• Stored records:
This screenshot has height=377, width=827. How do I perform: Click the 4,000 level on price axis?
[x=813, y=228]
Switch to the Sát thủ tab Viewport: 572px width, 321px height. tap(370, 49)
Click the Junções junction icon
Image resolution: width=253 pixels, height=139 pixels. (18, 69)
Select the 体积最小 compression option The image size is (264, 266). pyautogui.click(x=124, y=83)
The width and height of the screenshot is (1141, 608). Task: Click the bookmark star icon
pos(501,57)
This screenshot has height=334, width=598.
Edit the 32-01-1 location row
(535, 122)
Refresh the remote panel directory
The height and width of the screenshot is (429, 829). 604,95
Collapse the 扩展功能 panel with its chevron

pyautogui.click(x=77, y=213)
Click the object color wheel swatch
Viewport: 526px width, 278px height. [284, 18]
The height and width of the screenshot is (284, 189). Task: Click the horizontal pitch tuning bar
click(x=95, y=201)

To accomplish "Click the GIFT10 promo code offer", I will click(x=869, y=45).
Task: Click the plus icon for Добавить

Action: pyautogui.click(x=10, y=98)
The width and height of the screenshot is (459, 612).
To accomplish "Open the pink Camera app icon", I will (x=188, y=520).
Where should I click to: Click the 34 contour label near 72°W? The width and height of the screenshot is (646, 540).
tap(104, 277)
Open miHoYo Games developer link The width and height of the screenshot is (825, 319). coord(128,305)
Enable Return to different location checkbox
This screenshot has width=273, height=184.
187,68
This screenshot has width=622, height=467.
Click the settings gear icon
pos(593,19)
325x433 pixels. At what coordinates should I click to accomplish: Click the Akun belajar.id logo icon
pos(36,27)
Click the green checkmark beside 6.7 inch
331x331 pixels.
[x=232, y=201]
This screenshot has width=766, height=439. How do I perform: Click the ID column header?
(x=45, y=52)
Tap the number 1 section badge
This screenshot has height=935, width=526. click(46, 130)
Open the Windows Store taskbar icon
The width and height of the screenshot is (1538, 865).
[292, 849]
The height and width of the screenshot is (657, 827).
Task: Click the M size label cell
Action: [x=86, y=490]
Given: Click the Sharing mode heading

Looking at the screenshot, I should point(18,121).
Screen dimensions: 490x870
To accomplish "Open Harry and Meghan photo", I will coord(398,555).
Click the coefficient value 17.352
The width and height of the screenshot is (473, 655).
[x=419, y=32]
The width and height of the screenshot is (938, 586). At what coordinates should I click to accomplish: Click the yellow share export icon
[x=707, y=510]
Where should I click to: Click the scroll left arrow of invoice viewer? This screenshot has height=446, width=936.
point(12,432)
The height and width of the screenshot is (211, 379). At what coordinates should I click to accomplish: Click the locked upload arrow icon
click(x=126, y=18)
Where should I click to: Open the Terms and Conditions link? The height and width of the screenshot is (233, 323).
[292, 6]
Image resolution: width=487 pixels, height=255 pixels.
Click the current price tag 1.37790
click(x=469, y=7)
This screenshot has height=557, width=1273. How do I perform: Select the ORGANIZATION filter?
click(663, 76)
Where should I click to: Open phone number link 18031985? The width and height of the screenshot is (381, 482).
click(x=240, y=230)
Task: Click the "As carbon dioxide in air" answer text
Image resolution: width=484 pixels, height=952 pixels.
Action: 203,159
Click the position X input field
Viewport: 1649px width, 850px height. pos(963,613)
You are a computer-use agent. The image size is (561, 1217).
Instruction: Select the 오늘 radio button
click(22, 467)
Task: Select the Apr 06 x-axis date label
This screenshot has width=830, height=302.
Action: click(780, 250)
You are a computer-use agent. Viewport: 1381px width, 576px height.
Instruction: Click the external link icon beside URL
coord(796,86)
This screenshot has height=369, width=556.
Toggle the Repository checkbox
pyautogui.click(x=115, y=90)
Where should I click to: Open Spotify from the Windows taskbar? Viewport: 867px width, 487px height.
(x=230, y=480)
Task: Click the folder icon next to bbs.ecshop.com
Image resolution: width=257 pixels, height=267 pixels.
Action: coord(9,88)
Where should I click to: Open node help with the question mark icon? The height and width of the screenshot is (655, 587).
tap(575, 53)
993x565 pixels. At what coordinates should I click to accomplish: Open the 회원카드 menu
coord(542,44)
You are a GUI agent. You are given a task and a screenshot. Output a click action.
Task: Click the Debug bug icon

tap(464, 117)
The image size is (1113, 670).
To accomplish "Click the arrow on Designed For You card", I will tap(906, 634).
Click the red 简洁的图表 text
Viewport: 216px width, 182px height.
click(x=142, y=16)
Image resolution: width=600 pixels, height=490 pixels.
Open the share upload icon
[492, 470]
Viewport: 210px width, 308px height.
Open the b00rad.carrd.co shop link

• What the exercise asks:
Would you please give all of the entries above once more, exactly as they are?

• Answer box:
This screenshot has height=377, width=827. How do I perform: Click the 4,000 level on price axis?
[x=813, y=228]
Switch to the Sát thủ tab Viewport: 572px width, 321px height. tap(370, 49)
Click the Junções junction icon
Image resolution: width=253 pixels, height=139 pixels. (18, 69)
Select the 体积最小 compression option The image size is (264, 266). pyautogui.click(x=124, y=83)
The width and height of the screenshot is (1141, 608). Task: Click the bookmark star icon
pos(501,57)
This screenshot has height=334, width=598.
Edit the 32-01-1 location row
(535, 122)
Refresh the remote panel directory
The height and width of the screenshot is (429, 829). 604,95
Collapse the 扩展功能 panel with its chevron

pyautogui.click(x=77, y=213)
Click the object color wheel swatch
Viewport: 526px width, 278px height. [284, 18]
The height and width of the screenshot is (284, 189). Task: Click the horizontal pitch tuning bar
click(x=95, y=201)

To accomplish "Click the GIFT10 promo code offer", I will click(x=869, y=45).
Task: Click the plus icon for Добавить

Action: pyautogui.click(x=10, y=98)
The width and height of the screenshot is (459, 612).
To accomplish "Open the pink Camera app icon", I will (x=188, y=520).
Where should I click to: Click the 34 contour label near 72°W? The width and height of the screenshot is (646, 540).
tap(104, 277)
Open miHoYo Games developer link The width and height of the screenshot is (825, 319). coord(128,305)
Enable Return to different location checkbox
This screenshot has width=273, height=184.
187,68
This screenshot has width=622, height=467.
Click the settings gear icon
pos(593,19)
325x433 pixels. At what coordinates should I click to accomplish: Click the Akun belajar.id logo icon
pos(36,27)
Click the green checkmark beside 6.7 inch
331x331 pixels.
[x=232, y=201]
This screenshot has width=766, height=439. How do I perform: Click the ID column header?
(x=45, y=52)
Tap the number 1 section badge
This screenshot has height=935, width=526. click(46, 130)
Open the Windows Store taskbar icon
The width and height of the screenshot is (1538, 865).
[292, 849]
The height and width of the screenshot is (657, 827).
Task: Click the M size label cell
Action: [x=86, y=490]
Given: Click the Sharing mode heading

Looking at the screenshot, I should point(18,121).
Screen dimensions: 490x870
To accomplish "Open Harry and Meghan photo", I will coord(398,555).
Click the coefficient value 17.352
The width and height of the screenshot is (473, 655).
[x=419, y=32]
The width and height of the screenshot is (938, 586). At what coordinates should I click to accomplish: Click the yellow share export icon
[x=707, y=510]
Where should I click to: Click the scroll left arrow of invoice viewer? This screenshot has height=446, width=936.
point(12,432)
The height and width of the screenshot is (211, 379). At what coordinates should I click to accomplish: Click the locked upload arrow icon
click(x=126, y=18)
Where should I click to: Open the Terms and Conditions link? The height and width of the screenshot is (233, 323).
[292, 6]
Image resolution: width=487 pixels, height=255 pixels.
Click the current price tag 1.37790
click(x=469, y=7)
This screenshot has height=557, width=1273. How do I perform: Select the ORGANIZATION filter?
click(663, 76)
Where should I click to: Open phone number link 18031985? The width and height of the screenshot is (381, 482).
click(x=240, y=230)
Task: Click the "As carbon dioxide in air" answer text
Image resolution: width=484 pixels, height=952 pixels.
Action: 203,159
Click the position X input field
Viewport: 1649px width, 850px height. pos(963,613)
You are a computer-use agent. The image size is (561, 1217).
Instruction: Select the 오늘 radio button
click(22, 467)
Task: Select the Apr 06 x-axis date label
This screenshot has width=830, height=302.
Action: click(780, 250)
You are a computer-use agent. Viewport: 1381px width, 576px height.
Instruction: Click the external link icon beside URL
coord(796,86)
This screenshot has height=369, width=556.
Toggle the Repository checkbox
pyautogui.click(x=115, y=90)
Where should I click to: Open Spotify from the Windows taskbar? Viewport: 867px width, 487px height.
(x=230, y=480)
Task: Click the folder icon next to bbs.ecshop.com
Image resolution: width=257 pixels, height=267 pixels.
Action: coord(9,88)
Where should I click to: Open node help with the question mark icon? The height and width of the screenshot is (655, 587).
tap(575, 53)
993x565 pixels. At what coordinates should I click to accomplish: Open the 회원카드 menu
coord(542,44)
You are a GUI agent. You are given a task and a screenshot. Output a click action.
Task: Click the Debug bug icon

tap(464, 117)
The image size is (1113, 670).
To accomplish "Click the arrow on Designed For You card", I will tap(906, 634).
Click the red 简洁的图表 text
Viewport: 216px width, 182px height.
click(x=142, y=16)
Image resolution: width=600 pixels, height=490 pixels.
Open the share upload icon
[492, 470]
Viewport: 210px width, 308px height.
Open the b00rad.carrd.co shop link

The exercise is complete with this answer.